■ **Instruction**: Starting at the line that has "This screenshot has height=824, width=923." and stopping after the line that has "Action: [x=252, y=95]", rewrite those lines with "panel title" changed to "panel header" and nothing else altered. Leave the pictures out.

■ **Task material**:
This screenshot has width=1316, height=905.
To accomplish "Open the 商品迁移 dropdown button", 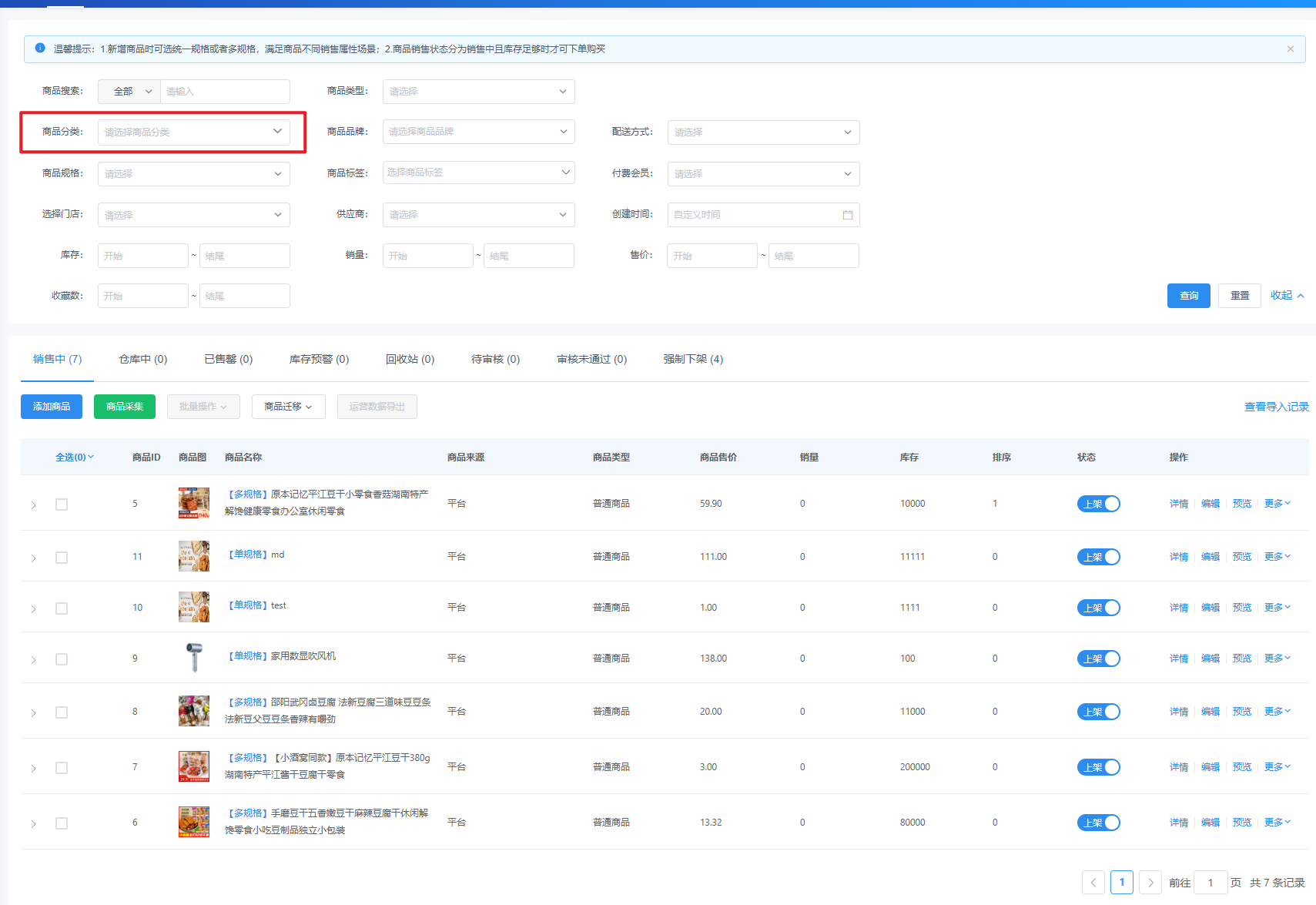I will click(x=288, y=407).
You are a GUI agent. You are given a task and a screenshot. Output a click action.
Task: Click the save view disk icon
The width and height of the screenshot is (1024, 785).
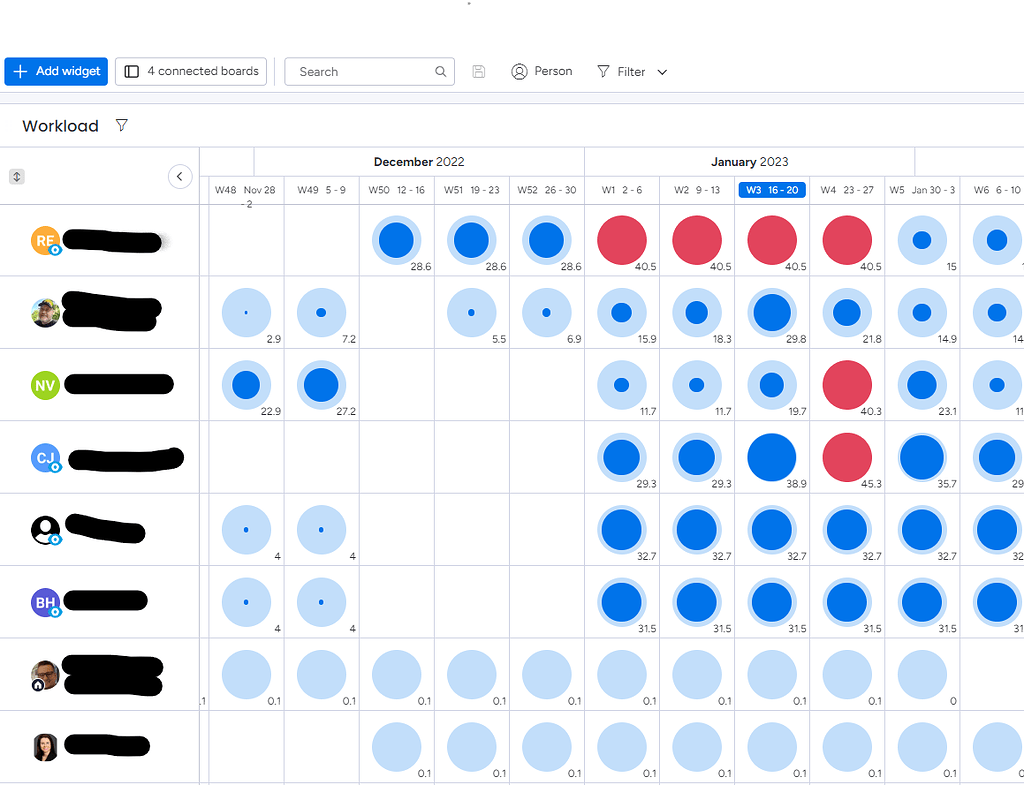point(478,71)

---

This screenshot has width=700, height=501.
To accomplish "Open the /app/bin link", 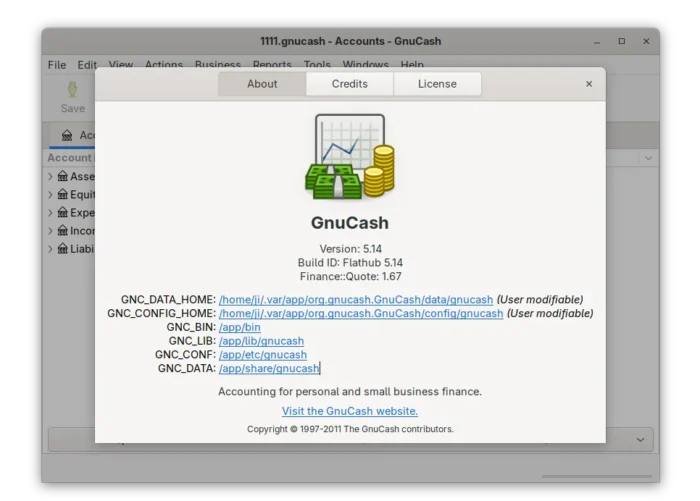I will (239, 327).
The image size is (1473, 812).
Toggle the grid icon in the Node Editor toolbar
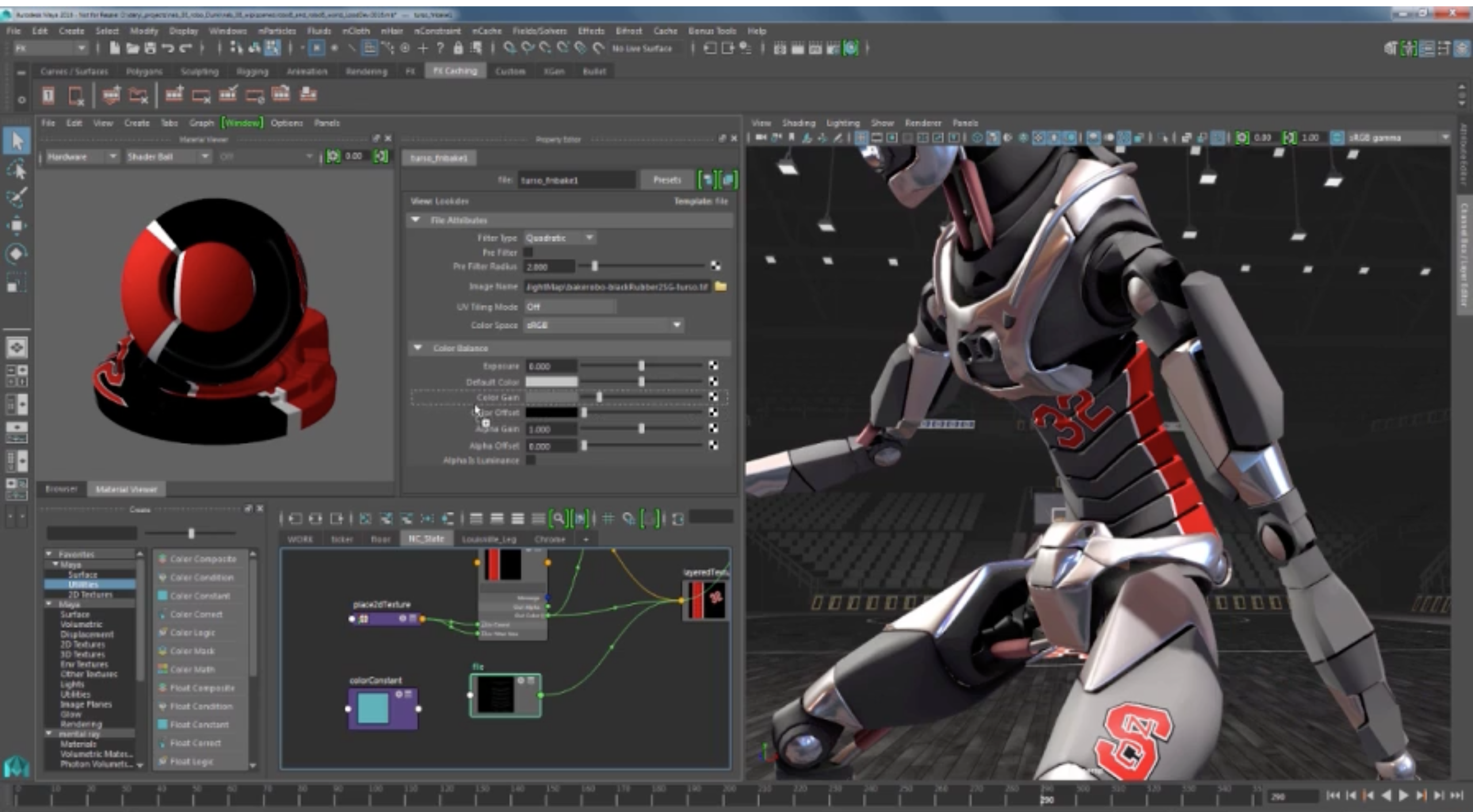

* * *

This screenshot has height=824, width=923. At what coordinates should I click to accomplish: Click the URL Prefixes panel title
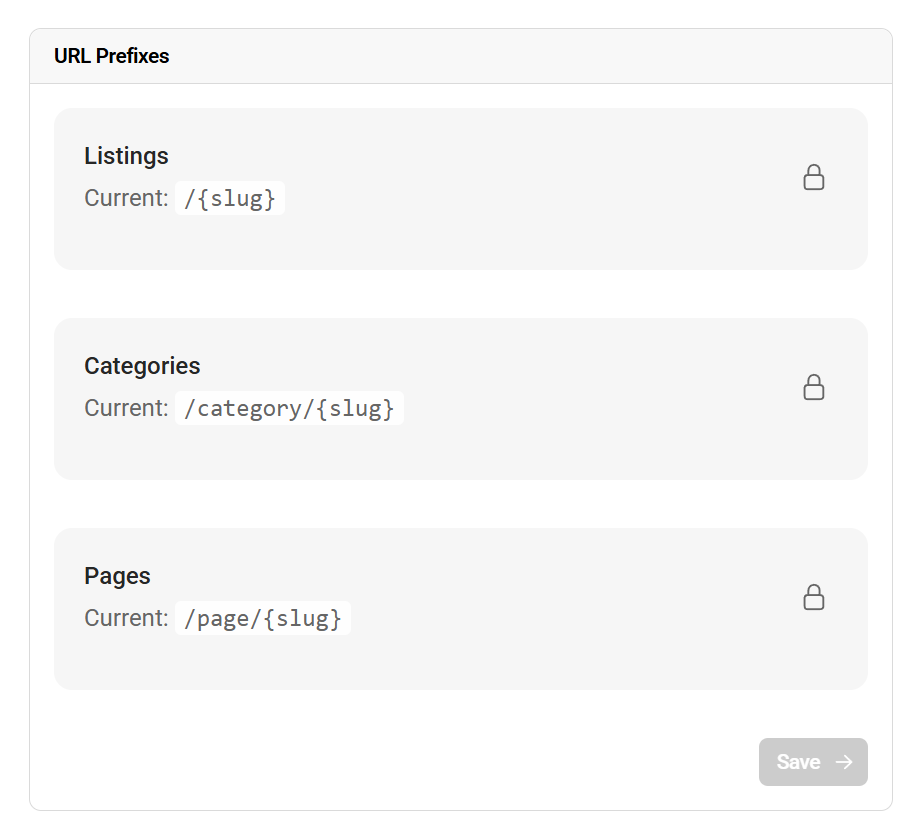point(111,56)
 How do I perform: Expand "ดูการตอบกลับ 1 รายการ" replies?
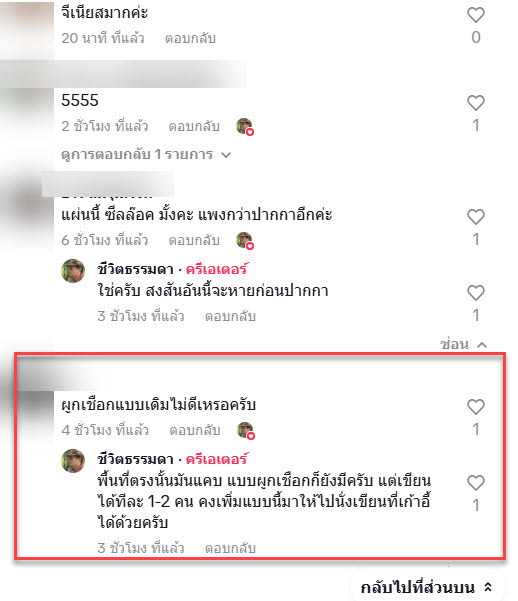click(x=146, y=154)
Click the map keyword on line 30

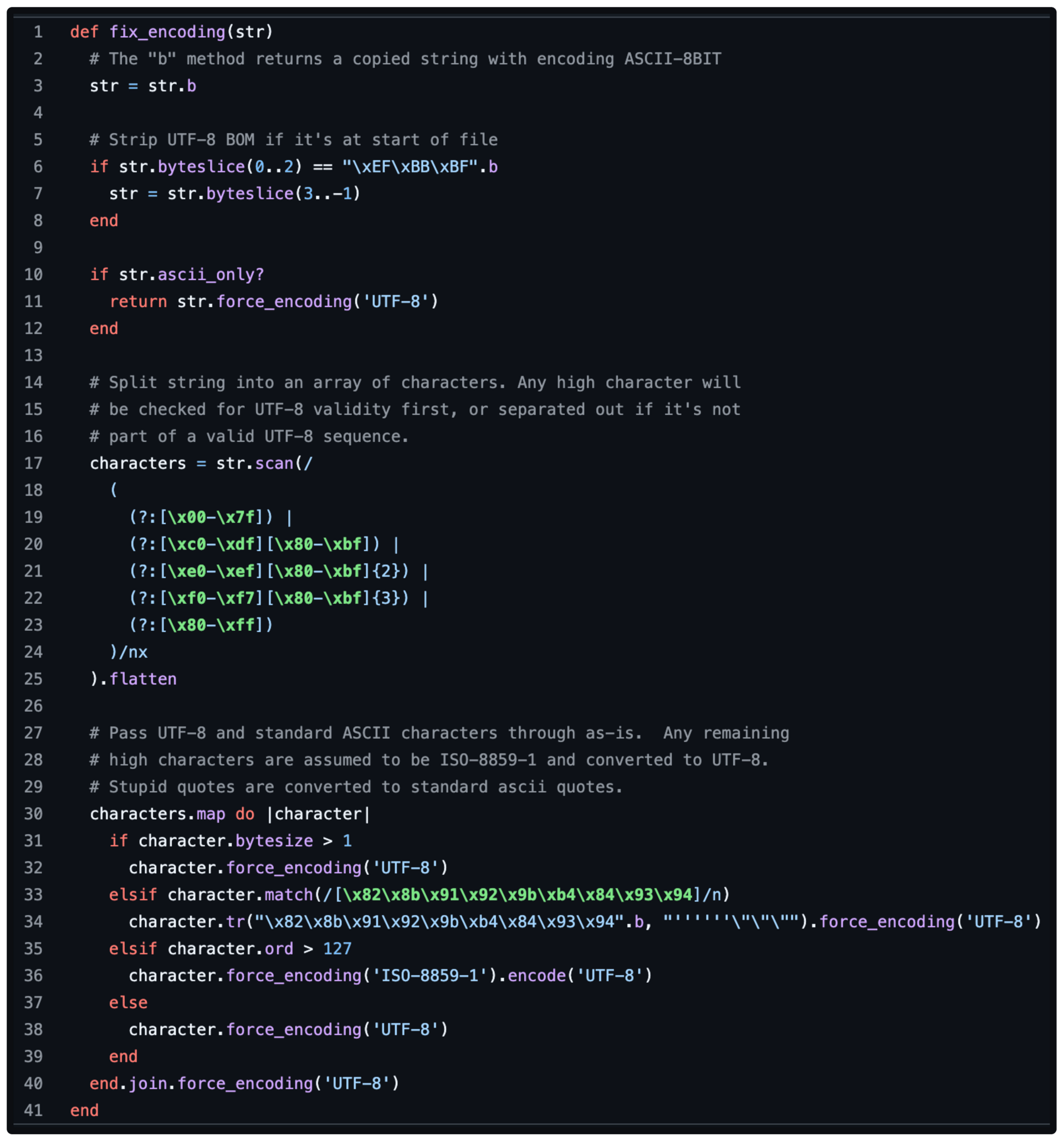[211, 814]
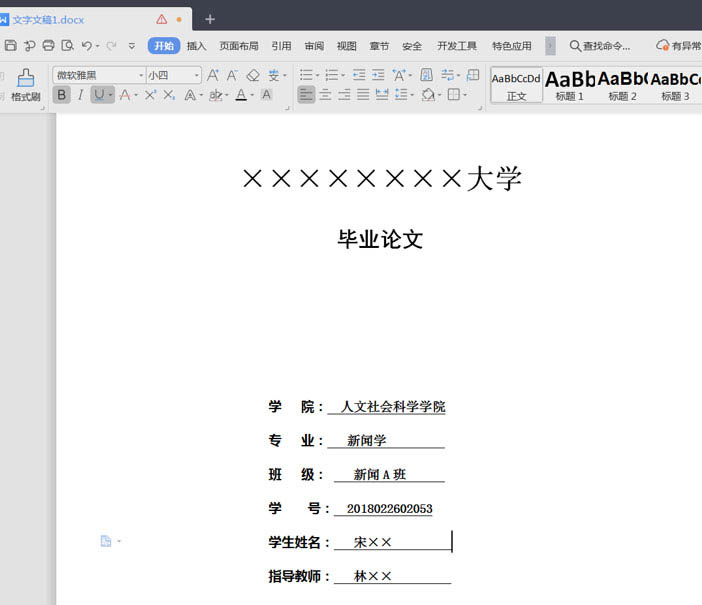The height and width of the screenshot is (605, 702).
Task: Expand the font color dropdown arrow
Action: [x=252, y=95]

■ **Right answer**:
This screenshot has height=824, width=923. At what coordinates should I click to accomplish: Click the URL Prefixes panel header
point(111,56)
 How do I perform: Expand "ดูการตอบกลับ 1 รายการ" replies?
click(x=146, y=154)
Click the map keyword on line 30

[211, 814]
The height and width of the screenshot is (605, 702).
Task: Expand the font color dropdown arrow
Action: [x=252, y=95]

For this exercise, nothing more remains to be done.